Por Natalia Yudenitsch


Lama. Esse é o elemento que acabou jogando a favor dos ingleses na Batalha de Agincourt, travada entre eles e os franceses em 25 de outubro de 1415. O combate aconteceu numa região próxima ao vilarejo de mesmo nome, ao norte da França. Ali estavam cerca de 24 mil franceses de um lado, contra menos de 6 mil ingleses, num lodaçal de 800 m por cerca de 2 km. 

Depois de ter saído vitorioso do cerco de Harfleur na Normandia, na França, realizado entre 18 de agosto e 22 de setembro do mesmo ano, o rei inglês Henrique V planejava ir diretamente para o porto de Calais, norte da França, e de lá voltar para a Inglaterra, fugindo da epidemia de disenteria que se abatia sobre a região. Mas antes precisou enfrentar com seus homens os franceses no conflito famoso em Agincourt.

A campanha já rendera dividendos políticos para o monarca inglês, então com 26 anos. Invadir a França ajudou a aumentar sua popularidade – já que ele havia prometido a seus súditos recuperar regiões perdidas aos franceses na época de Henrique II, o pai de Ricardo Coração de Leão. 
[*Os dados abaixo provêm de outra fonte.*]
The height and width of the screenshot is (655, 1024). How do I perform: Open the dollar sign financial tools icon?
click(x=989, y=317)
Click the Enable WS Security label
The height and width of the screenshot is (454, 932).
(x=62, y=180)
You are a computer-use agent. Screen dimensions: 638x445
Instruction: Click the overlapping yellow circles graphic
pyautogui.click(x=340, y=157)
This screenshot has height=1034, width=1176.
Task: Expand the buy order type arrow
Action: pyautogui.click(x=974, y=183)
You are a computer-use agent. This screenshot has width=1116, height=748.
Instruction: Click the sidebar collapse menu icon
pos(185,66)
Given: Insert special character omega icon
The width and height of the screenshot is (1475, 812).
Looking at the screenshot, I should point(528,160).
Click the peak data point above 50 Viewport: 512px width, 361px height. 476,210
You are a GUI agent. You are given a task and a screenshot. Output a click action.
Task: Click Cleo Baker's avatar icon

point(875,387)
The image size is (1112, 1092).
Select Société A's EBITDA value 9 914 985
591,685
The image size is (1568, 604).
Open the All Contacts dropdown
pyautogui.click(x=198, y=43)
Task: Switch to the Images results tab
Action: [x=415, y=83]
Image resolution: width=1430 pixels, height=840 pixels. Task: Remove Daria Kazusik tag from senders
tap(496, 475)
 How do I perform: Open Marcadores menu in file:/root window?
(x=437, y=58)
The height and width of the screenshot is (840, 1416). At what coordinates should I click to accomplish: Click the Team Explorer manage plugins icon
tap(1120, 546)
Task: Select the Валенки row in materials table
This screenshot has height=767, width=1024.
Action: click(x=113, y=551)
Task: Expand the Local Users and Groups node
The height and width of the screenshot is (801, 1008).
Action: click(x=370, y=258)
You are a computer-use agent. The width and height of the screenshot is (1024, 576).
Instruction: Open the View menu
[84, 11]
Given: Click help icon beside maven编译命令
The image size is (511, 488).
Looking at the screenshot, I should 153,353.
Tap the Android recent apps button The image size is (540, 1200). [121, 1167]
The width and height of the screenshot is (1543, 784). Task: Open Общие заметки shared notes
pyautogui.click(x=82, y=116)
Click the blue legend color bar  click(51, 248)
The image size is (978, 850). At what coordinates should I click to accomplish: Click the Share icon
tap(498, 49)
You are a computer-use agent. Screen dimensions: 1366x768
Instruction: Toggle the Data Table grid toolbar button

Vitorioso na campanha pela França até então, com a popularidade em alta, Henrique V deixou Harfleur em 8 de outubro de 1415 levando ração para os soldados para oito dias. 
Quando as tropas inglesas tiveram problemas para atravessar os rios, que transbordavam por causa das chuvas, começaram a ser perseguidos pelos homens de Carlos d’Albert, que substituía no campo de batalha o rei francês Carlos VI (que estava velho, enfraquecido e incapacitado para a luta).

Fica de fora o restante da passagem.